The study I wrote about, by a team mostly based at the University of California, San Francisco, found ongoing repercussions from this forced decision. People were much more likely to die in hospitals or nursing homes when they used the S.N.F. benefit. Though studies repeatedly find that most people would prefer to die at home, only 11 percent did. But those who did not use S.N.F. were far more likely to be enrolled in hospice – and 40 percent of them died at home.

On the other coast, meanwhile, researchers in Providence, R.I., and Boston exploring some of the same issues have documented still other problems when people nearing death use nursing homes.

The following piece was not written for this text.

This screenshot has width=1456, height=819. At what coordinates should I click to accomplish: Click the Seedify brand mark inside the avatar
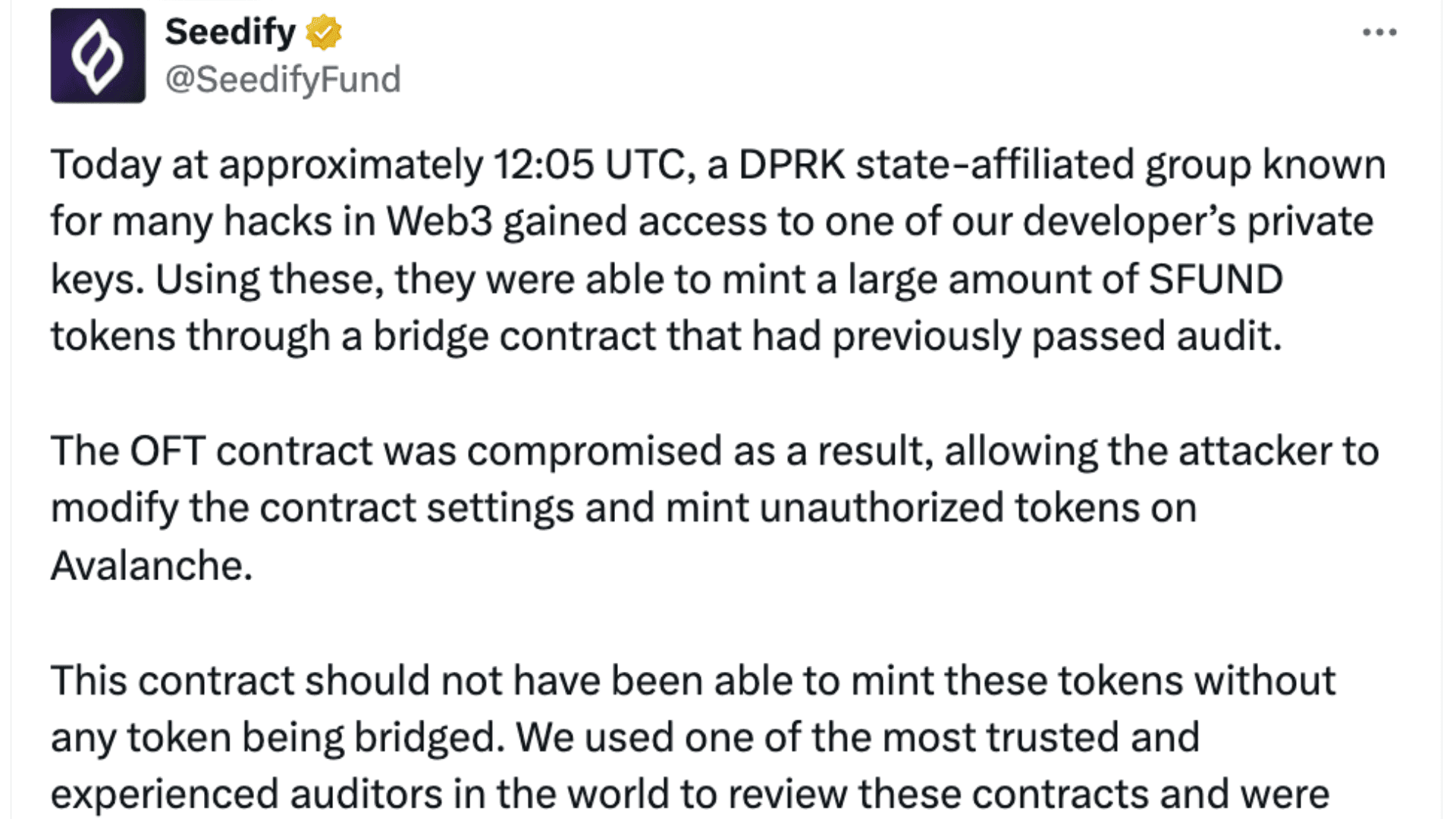tap(99, 55)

This study, published recently by The Journal of the American Geriatrics Society, looked specifically at more than 4,300 patients with advanced dementia who died in nursing homes in 2006 and used the S.N.F. benefitwithin 90 days of their deaths. About a quarter also had hospice care, either at the same time (permitted only when someone has both a terminal condition and another diagnosis, as when a dementia patient also breaks a hip) or before or after they used S.N.F.

Why look at patients with severe dementia? “I tried to focus on the most vulnerable part of the nursing home population,” said the study’s lead author, Susan C. Miller, a health services researcher at Brown University. “They’re almost totally dependent.”

The whole purpose of Medicare’s paying for skilled nursing, recall, is to help patients get stronger and return home, or at least to improve their health. But physical therapy, for instance, may serve little purpose for those who are bed-bound, who are totally incontinent, who can’t feed themselves. “These are people who are on a decline,” Dr. Miller said. “They’re not going to get better.”

Yet they received a lot of medical interventions compared to those in hospice care. Those using S.N.F. were significantly more likely to receive feeding tubes, intravenous fluids, injections and medications — none of which can stop or slow dementia, of course, or are likely to increase quality of life.

“I consider these treatments very aggressive for this group of patients,” Dr. Miller said. Hospice care, on the other hand, lowered the odds of dying in a hospital.

“There needs to be some kind of combined benefit, hospice or palliative care while people are receiving skilled nursing,” Dr. Miller concluded. Otherwise, “there are incentives to give them care they really shouldn’t be receiving.”

People in palliative care and hospice have complained about this restriction for years, and they may want to keep complaining. The Affordable Care Act calls for a demonstration project of “concurrent care,” a three-year experiment allowing up to 15 hospice programs around the country to enroll patients who can also continue to receive all the other services that Medicare covers, including skilled nursing.

Afterwards, an independent evaluation is supposed to determine whether people who are old and ill and close to death can benefit from having hospice and other services together and whether that may even save Medicare dollars.

But the statute doesn’t set a target date, so who knows when or whether this experiment will happen? Too bad, because a lot of patients and families would like to know the answer.